El Superclásico que Boca le ganó 1-0 a River en el Monumental, con gol de penal de Leandro Paredes, dejó una serie de polémicas que serán discutidas por varios días. En C5N el exárbitro Pablo Lunati analizó las jugadas más relevantes del partido y no dudó en calificar como “escandalosa” la actuación arbitral, especialmente por el penal no sancionado a favor del equipo de Núñez en el cierre del encuentro.
“¿Cuál es el motivo reglamentario para decir que no fue penal? Es mentira que no existe la intensidad para hacer caer al jugador de River. No existe en el reglamento juzgar la fuerza”, disparó Lunati sobre la acción en la que Lautaro Blanco empuja a Lucas Martínez Quarta dentro del área. Para el exjuez, la jugada es clara: “Los dos están disputando la pelota y el de atrás, con los pies en el piso, hace un movimiento con las manos y empuja al rival. Es un penal tonto”.
En esa misma línea, fue más allá y cargó contra la terna arbitral a cargo del VAR: “Es un escándalo que no lo hayan cobrado. Lo de Héctor Paletta es un escándalo. Pero la culpa es nuestra. No podemos dejar que un hincha de Boca esté en el VAR”. Incluso, deslizó sospechas sobre la falta de intervención desde la cabina: “No llamó a Darío Herrera por ser hincha de Boca. Pienso eso”.

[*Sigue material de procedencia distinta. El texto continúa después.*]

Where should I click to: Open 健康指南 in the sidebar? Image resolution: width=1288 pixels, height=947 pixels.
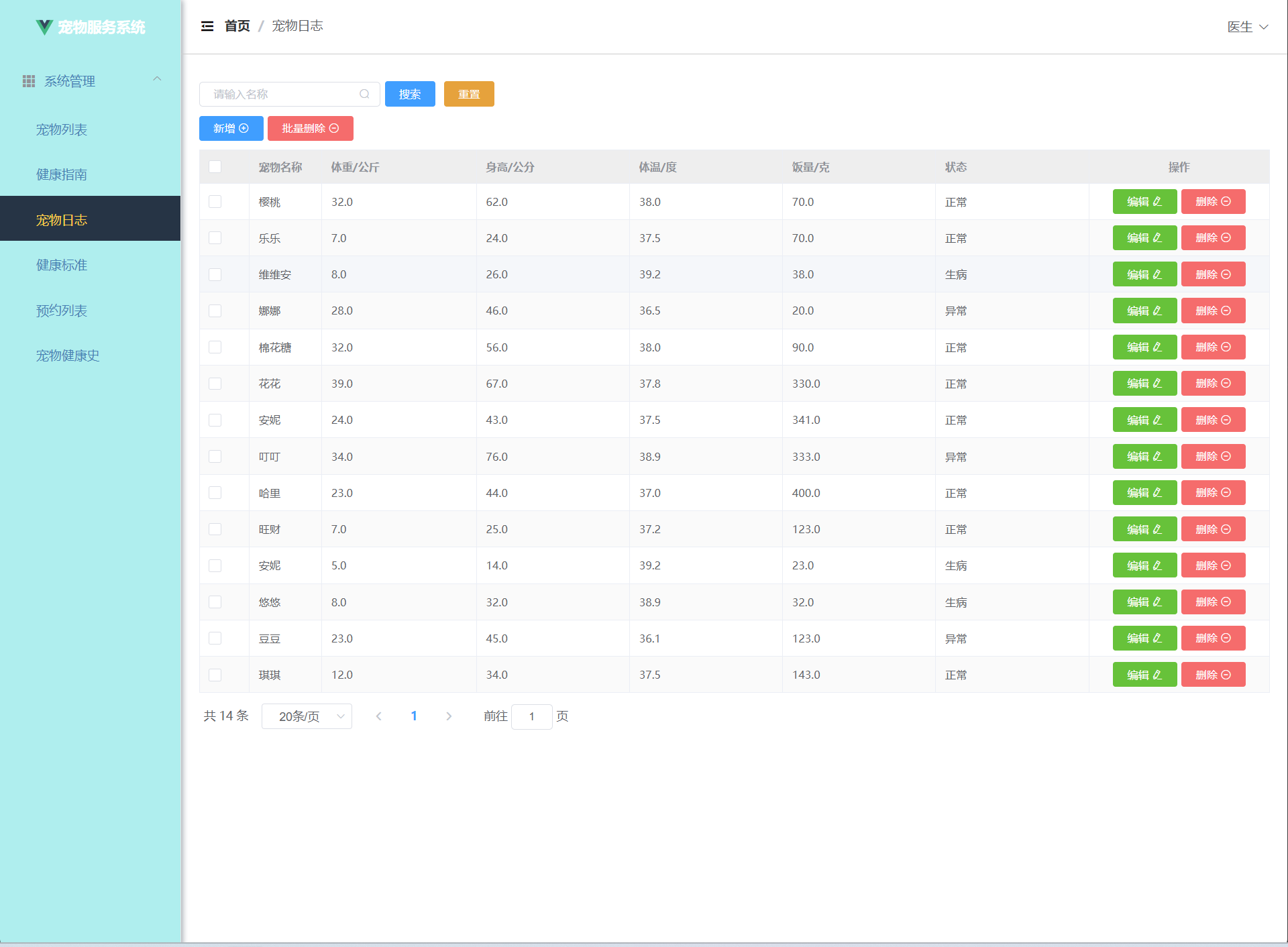62,174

Lejos de quedarse en la jugada puntual, Lunati trazó un diagnóstico más amplio: “Los últimos 10 años de arbitraje son los peores de la historia. Hay muchas cosas raras que lamentablemente no se pueden comprobar. Esto pasa porque los árbitros tienen presiones”.
También apuntó contra el accionar del defensor xeneize en la jugada polémica: “Fue penal porque hubo un empujón claro dentro del área. El jugador de Boca no tuvo ninguna intención de disputar la pelota”. Y volvió a insistir con la designación del VAR: “La dirigencia no puede dejar que Paletta dirija a River. No es la primera vez que sucede”.
En contraposición, el exárbitro consideró correcta la sanción del penal para Boca, aunque descartó que correspondiera una expulsión para Lautaro Rivero por la mano estando amonestado. “No ameritaba una segunda amarilla porque la mano tiene que ser intencional o cortar un avance comprometedor”, explicó.
Y agregó una mirada técnica sobre la acción: “Acá sí se juzga la intencionalidad. Es una mano de bloqueo que está bien cobrada. Pero en mi época no se cobraba porque está tan cerca la pelota del jugador que no llega a ser nada. No tenés manera de sacar el brazo. ¿Cómo hacés para correr sin los movimientos de los brazos?”.